3. Actually, there were 100 cars. What proportion of the remaining sample variation would the interaction have to explain in order to be significant?
4. Suppose that you want to have an 80% chance of detecting the interaction as significant if the interaction explains 4% of the remaining variation in the population. What sample size would be required?
Recall that bunnies.dat from the last assignment involved a 2 by 4 (drug by time) factorial ANOVA.
1. Using effect coding and representing the interaction by a collection of dummy variables,
  1. Write a general expression for E[Y]. It has 8 beta values.
  2. What is E[Y] for rabbits that didn't get the drug and were killed after 6 days? Note that a correct answer will not have any symbols for the dummy variables or products of dummy variables. They are all -1, 0 or 1.
  3. Which regression coefficient(s) would you test to assess the main effect of drug?
  4. Which regression coefficient(s) would you test to assess the main effect of time?

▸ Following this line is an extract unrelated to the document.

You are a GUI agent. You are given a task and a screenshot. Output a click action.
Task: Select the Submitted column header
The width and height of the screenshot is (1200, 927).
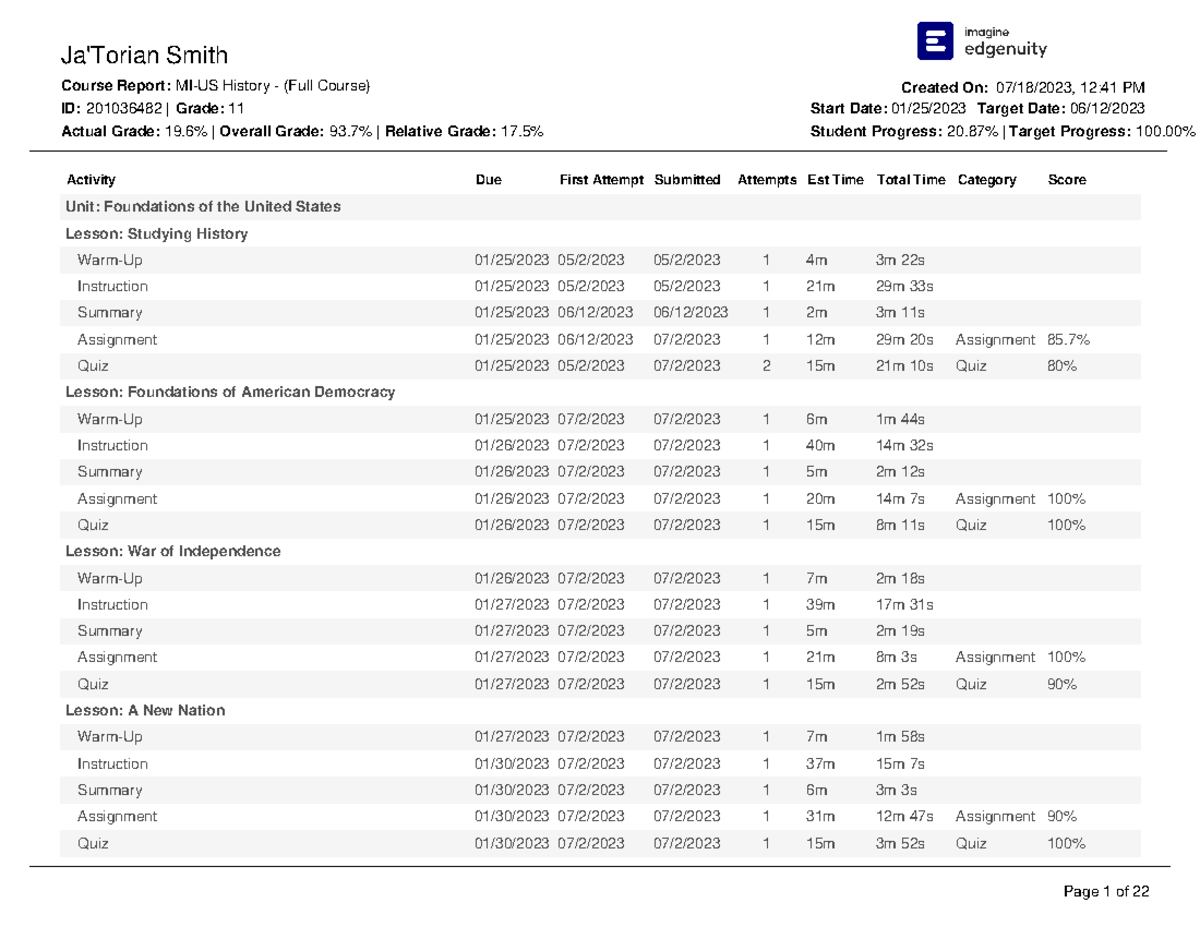pyautogui.click(x=687, y=180)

  5. Which regression coefficient(s) would you test to assess the interaction of drug by time?
2. Suppose you want the main effect for drug to be significant provided it explains at least 10% of the remaining variation after allowing for the main effect of time and the interaction. What sample size is required?
3. Well, actually there were only n=40 rabbits. What proportion of the remaining variation would the main effect for drug need to explain in order to be significant at the usual 0.05 level?
Give your own example of a two-factor design (not nested) where one factor is fixed, and the other is random. Do not use any examples from class or the online notes.
Give your own example of a design with Factor B nested within A, and C nested within B, where A is fixed, and B and C are random effects. Do not use any examples from class or the online notes.
Read in bunnies.dat into R.
1. Use the lm function to repeat the two-way ANOVA just for stiffness in newtons/mm.
2. Write an S function that will let you calculate the proportion of remaining variation explained, for the F statistic and the degrees of freedom. You are being asked to program a formula from Chapter 3. Of course you should test your function on the example in the class notes!
3. In the two-way ANOVA you just did on the bunny data, find the proportion of remaining variation explined by each of the main effects and by the interaction.
Now you will use some of my code from the regression artifact example to see what happens when you do an independent t-test on data that demand a matched t-test. Suppose you were to simutate n = 200 (not n = 10,000!) pre-post pairs just the way I did, with the same means, standard deviations and so on. Then, instead of doing a matched t-test, suppose you mistakenly did an independent t-test, pretending you had n=200 observations in each group. What's the probability of a significant difference? Accompany your answer with a 99% confidence interval that does not include 0.05. This last requirement will help you choose your Monte Carlo sample size. Bring printout(s) to the quiz. The printouts will show all your code, and the answers. In this as in all simulations, please set a seed with the set.seed function so we can reproduce your results if need be.
Please continue the power analysis for the two-sample t-test with unequal variances. Using the same parameter values that we have been using all along and letting the sample sizes be proportional to the standard deviations, what is the smallest total sample size that gives power of at least 0.80? How much sample size did we save by adandoning equal sample sizes? Accompany your final power value with a confidence interval of width no more than 0.01. Bring printout(s) to the quiz. The printouts will show all your code, and the answers. In this as in all simulations, please set a seed with the set.seed function so we can reproduce your results if need be.
Using the bunnies data again, do a permutation test to test the main effect of drug on the dependent variable force. Your test statistic should be the absolute value of the difference between marginal means. Accompany your p-value with a confidence interval of width no more than 0.02. Bring printout(s) to the quiz. The printouts will show all your code, and the answers. In this as in all simulations, please set a seed with the set.seed function so we can reproduce your results if need be.